Step-by-Step Guide to Plot Dataframe with Pandas

# Data Visualization with Pandas Plot: How to Effortlessly Create Beautiful and Insightful Plots

Updated on

In the world of data science, Data Visualization plays a crucial role in providing insights into complex data sets. One of the most powerful tools for data visualization is Python's Pandas Plot library, which allows users to create stunning and interactive visualizations with just a few lines of code.
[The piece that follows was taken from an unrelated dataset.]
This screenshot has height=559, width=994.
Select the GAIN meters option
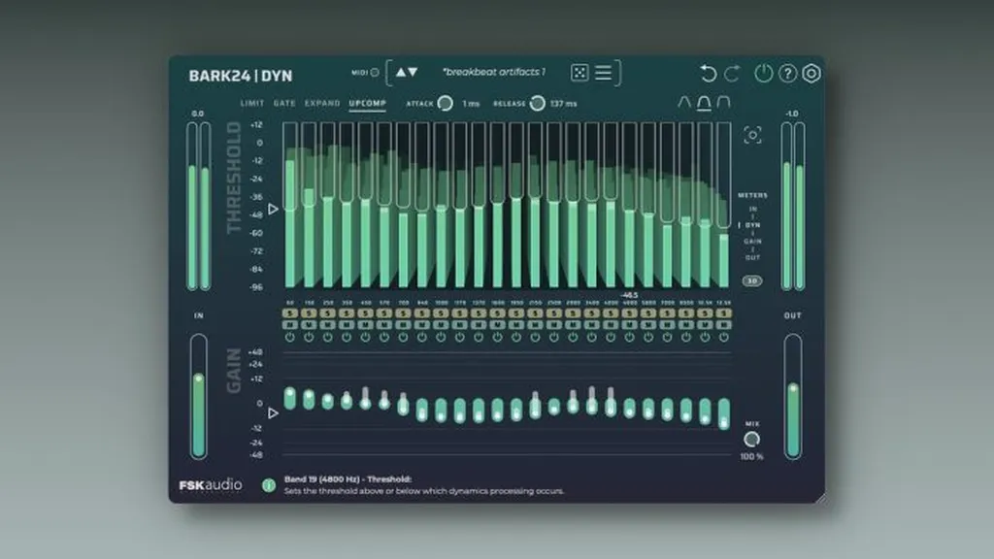[752, 241]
In this article, we will explore how to use Pandas Plot to create various types of visualizations, including bar charts, scatter plots, and pie charts. We will also discuss how to install Matplotlib, the underlying library that powers Pandas Plot. Finally, we will take a quick look at an Open Source Data Visualization tool that integrates with Python Pandas: PyGWalker.

📚

## Visualize Data with Pandas Plot

### Installing Matplotlib

Before we dive into creating visualizations with Pandas Plot, we need to ensure that Matplotlib is installed in our Python environment. Matplotlib is a data visualization library that is used by Pandas Plot to create its visualizations.

To install Matplotlib, we can use the pip package manager:

``pip install matplotlib``

Next, import matplotlib:

``import matplotlib.pyplot as plt``

### Creating a Bar Chart with Pandas Plot

Let's start by creating a simple bar chart using Pandas Plot. We will use a sample dataset of monthly sales figures for a fictional company.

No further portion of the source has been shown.